=== Your assignment ===
The answer must be the full listing, reproduced without any change.
=== Section Start ===
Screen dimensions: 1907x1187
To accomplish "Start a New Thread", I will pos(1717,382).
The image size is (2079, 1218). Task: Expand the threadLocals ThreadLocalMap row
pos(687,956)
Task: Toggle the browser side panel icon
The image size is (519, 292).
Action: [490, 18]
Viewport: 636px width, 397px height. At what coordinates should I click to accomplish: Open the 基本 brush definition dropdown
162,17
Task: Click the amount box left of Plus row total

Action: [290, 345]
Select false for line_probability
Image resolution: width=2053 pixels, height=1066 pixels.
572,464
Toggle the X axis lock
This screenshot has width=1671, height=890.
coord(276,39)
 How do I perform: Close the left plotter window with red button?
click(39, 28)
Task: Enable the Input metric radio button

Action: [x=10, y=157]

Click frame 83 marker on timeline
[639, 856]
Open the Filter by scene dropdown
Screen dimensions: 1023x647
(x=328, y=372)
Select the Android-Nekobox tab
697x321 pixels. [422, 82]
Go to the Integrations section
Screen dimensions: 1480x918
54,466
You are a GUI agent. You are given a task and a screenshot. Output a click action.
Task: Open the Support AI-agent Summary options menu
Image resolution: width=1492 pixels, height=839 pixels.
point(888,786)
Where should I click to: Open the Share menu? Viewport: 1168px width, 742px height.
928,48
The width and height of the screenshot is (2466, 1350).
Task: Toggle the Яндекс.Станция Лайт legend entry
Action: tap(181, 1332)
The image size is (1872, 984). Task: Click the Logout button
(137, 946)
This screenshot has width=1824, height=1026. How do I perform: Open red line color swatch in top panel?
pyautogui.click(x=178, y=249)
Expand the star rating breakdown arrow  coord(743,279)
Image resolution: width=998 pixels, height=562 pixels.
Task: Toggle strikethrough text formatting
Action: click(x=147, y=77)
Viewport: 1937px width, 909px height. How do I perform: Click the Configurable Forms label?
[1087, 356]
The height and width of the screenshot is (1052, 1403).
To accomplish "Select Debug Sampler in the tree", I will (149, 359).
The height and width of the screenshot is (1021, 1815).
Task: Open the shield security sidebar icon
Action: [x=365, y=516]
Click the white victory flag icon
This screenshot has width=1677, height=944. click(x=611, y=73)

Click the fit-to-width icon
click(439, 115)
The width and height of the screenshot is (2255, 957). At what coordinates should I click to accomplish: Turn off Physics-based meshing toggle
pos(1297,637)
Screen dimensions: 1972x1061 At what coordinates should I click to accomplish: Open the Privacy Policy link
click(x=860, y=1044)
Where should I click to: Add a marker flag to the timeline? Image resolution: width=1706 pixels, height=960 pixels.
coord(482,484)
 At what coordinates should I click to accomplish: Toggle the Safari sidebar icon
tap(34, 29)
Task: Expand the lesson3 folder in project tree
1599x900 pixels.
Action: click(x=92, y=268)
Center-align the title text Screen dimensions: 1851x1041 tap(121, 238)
=== Section End ===
=== Answer to the problem ===
Screen dimensions: 1907x1187
To accomplish "Start a New Thread", I will pos(1717,382).
The image size is (2079, 1218). Task: Expand the threadLocals ThreadLocalMap row
pos(687,956)
Task: Toggle the browser side panel icon
The image size is (519, 292).
Action: [490, 18]
Viewport: 636px width, 397px height. At what coordinates should I click to accomplish: Open the 基本 brush definition dropdown
162,17
Task: Click the amount box left of Plus row total

Action: [290, 345]
Select false for line_probability
Image resolution: width=2053 pixels, height=1066 pixels.
572,464
Toggle the X axis lock
This screenshot has width=1671, height=890.
coord(276,39)
 How do I perform: Close the left plotter window with red button?
click(39, 28)
Task: Enable the Input metric radio button

Action: [x=10, y=157]

Click frame 83 marker on timeline
[639, 856]
Open the Filter by scene dropdown
Screen dimensions: 1023x647
(x=328, y=372)
Select the Android-Nekobox tab
697x321 pixels. [422, 82]
Go to the Integrations section
Screen dimensions: 1480x918
54,466
You are a GUI agent. You are given a task and a screenshot. Output a click action.
Task: Open the Support AI-agent Summary options menu
Image resolution: width=1492 pixels, height=839 pixels.
point(888,786)
Where should I click to: Open the Share menu? Viewport: 1168px width, 742px height.
928,48
The width and height of the screenshot is (2466, 1350).
Task: Toggle the Яндекс.Станция Лайт legend entry
Action: tap(181, 1332)
The image size is (1872, 984). Task: Click the Logout button
(137, 946)
This screenshot has width=1824, height=1026. How do I perform: Open red line color swatch in top panel?
pyautogui.click(x=178, y=249)
Expand the star rating breakdown arrow  coord(743,279)
Image resolution: width=998 pixels, height=562 pixels.
Task: Toggle strikethrough text formatting
Action: click(x=147, y=77)
Viewport: 1937px width, 909px height. How do I perform: Click the Configurable Forms label?
[1087, 356]
The height and width of the screenshot is (1052, 1403).
To accomplish "Select Debug Sampler in the tree", I will (149, 359).
The height and width of the screenshot is (1021, 1815).
Task: Open the shield security sidebar icon
Action: [x=365, y=516]
Click the white victory flag icon
This screenshot has width=1677, height=944. click(x=611, y=73)

Click the fit-to-width icon
click(439, 115)
The width and height of the screenshot is (2255, 957). At what coordinates should I click to accomplish: Turn off Physics-based meshing toggle
pos(1297,637)
Screen dimensions: 1972x1061 At what coordinates should I click to accomplish: Open the Privacy Policy link
click(x=860, y=1044)
Where should I click to: Add a marker flag to the timeline? Image resolution: width=1706 pixels, height=960 pixels.
coord(482,484)
 At what coordinates should I click to accomplish: Toggle the Safari sidebar icon
tap(34, 29)
Task: Expand the lesson3 folder in project tree
1599x900 pixels.
Action: click(x=92, y=268)
Center-align the title text Screen dimensions: 1851x1041 tap(121, 238)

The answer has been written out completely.